教育・文化芸術・科学コーナー第12回エッセイ 「子供の笑顔は宇宙のほほえみ」

 もう15年前になるのだろうか。孫の一人が小学校に入学するので、二人で近くのスーパーに文具を買いに出かけた時の事である。孫と私は、世帯が別で、お互いにまだ遠慮が有ったが、私は孫と一緒に居るだけでただ嬉,しかった。買い物が終わってレジの方に向かった時、孫は途中で何かをじっと見ていた。それはおにぎり大の薄い円盤型の「ペロペロキャンディ」だった。孫は私の方を振り向こうとせず、ただ食い入るように見つめていた。もし振り向けば「じっちゃん、これ買って」と言う事になると分かっていたのだろう、小さい子ながら礼節を知る子であった。私は孫に「会計済ませるから、レジの向こうで待っててね」と言って、そのキャンディを気づかれないようにそっと買い物籠の一番下に入れた。

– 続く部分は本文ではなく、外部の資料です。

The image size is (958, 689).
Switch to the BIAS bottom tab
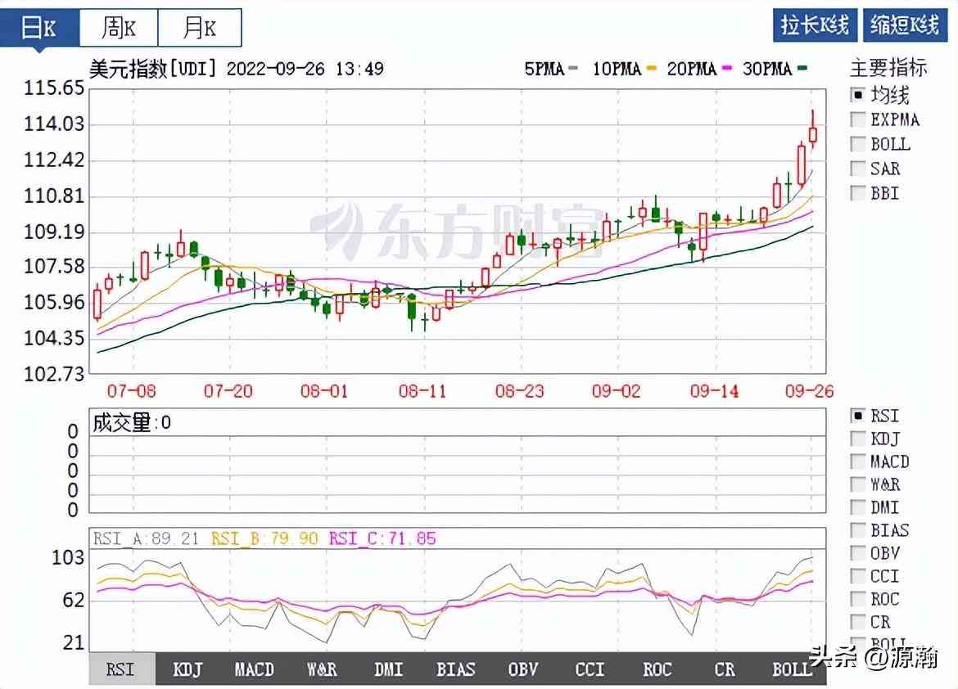click(455, 669)
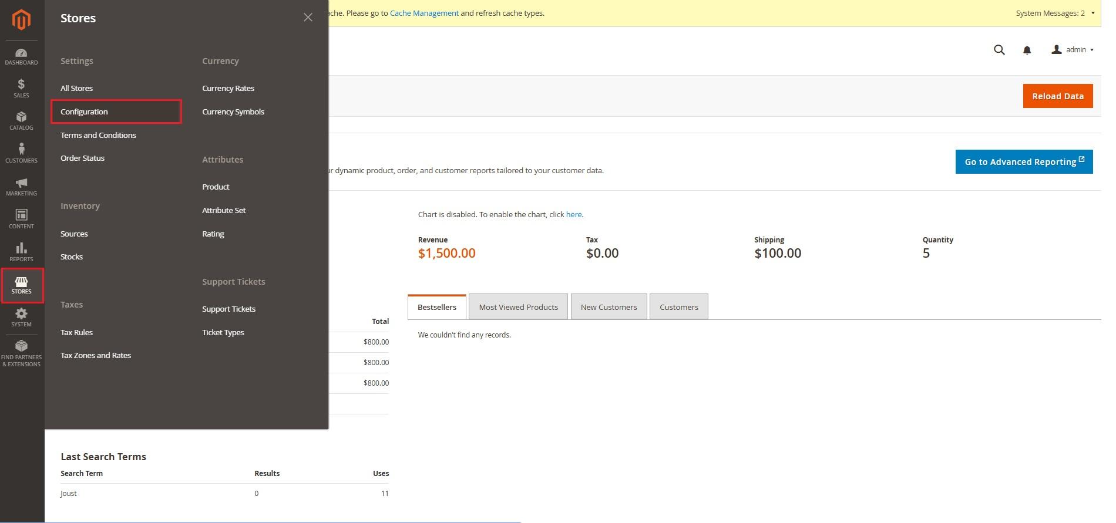The image size is (1116, 523).
Task: Select Currency Rates menu item
Action: pyautogui.click(x=228, y=88)
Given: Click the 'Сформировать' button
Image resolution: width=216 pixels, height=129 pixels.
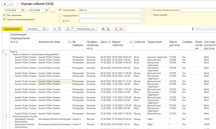Looking at the screenshot, I should coord(12,29).
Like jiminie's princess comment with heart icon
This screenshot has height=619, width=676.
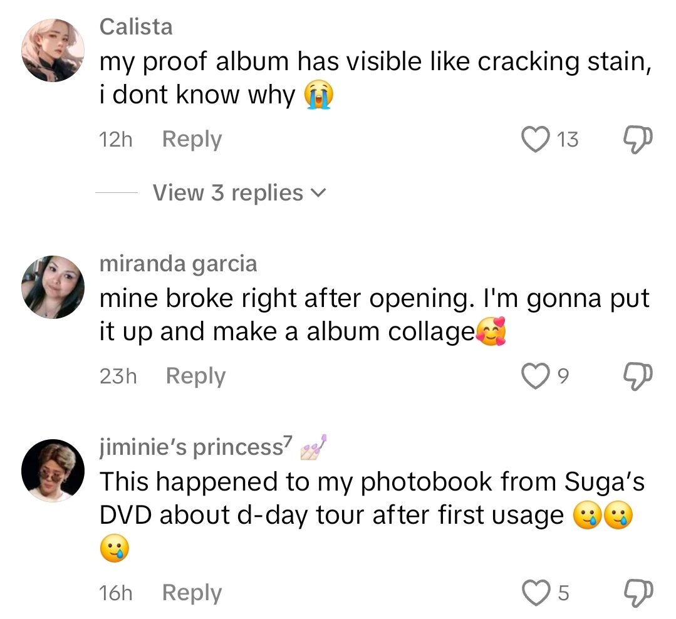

 会計が自分の番になった時、私は、そのペロペロキャンディを誇らしく大きくかざして孫に見せた。じっちゃんが自分に、喉から手が出るほど欲しい夢のペロペロキャンディを買ってくれたのだと理解した時、孫はこれ以上無い喜びの笑顔を見せた。「これ以上無い喜びの笑顔」などと言うありきたりの表現では到底足りない。そう、「後光が差すような黄金色の笑顔」がより的確か。いや、それでも足りない。その透き通るような喜びの笑顔は、休み無く働き心身とも疲労困憊の私の心労を、清らな聖水で一気に洗い流してくれる天の恩寵だ。宇宙のエネルギーは、純真な子等の心を通して、一番流れ入ると何かの本で読んだことが有るが、正に本当だ。文具という入学祝いに対し、孫は、虚飾のかけらも無い、純化された無私の笑顔で、私に、何万倍もの「お返し」をしてくれた。

 あの純真無垢な喜びそのものの笑顔は、15年経っても、まだ私の心奥に有り、古希をとうに超えた私の生きる力の一つとなっている。孫の笑顔を,通して私に与えられた、欠ける事も消え入る事も無い宇宙のエネルギーを、今度は私が多くの人に、笑顔で万分の一でもお返しする番だ。お年寄りの笑顔など気持ちが悪いだけだとおっしゃる方もおられようが、宇宙の光を僅かでも放っている老人の優しい笑顔もそれ程悪く無い。万物の中で、宇宙のエネルギーが一番通りやすいのは、我々人類種であり、その通り道は笑顔であり、それ故、我々は笑みを絶やしてはならない。宮沢賢治が「雨にも負けず」の中で、「いつもしずかにわらっている・・・そういうものにわたしはなりたい」と書いたのは、この洞察に他ならない。

 孫の至上の笑顔を思い出す度に、私は、「子供の笑顔は宇宙のほほえみ」と復唱している。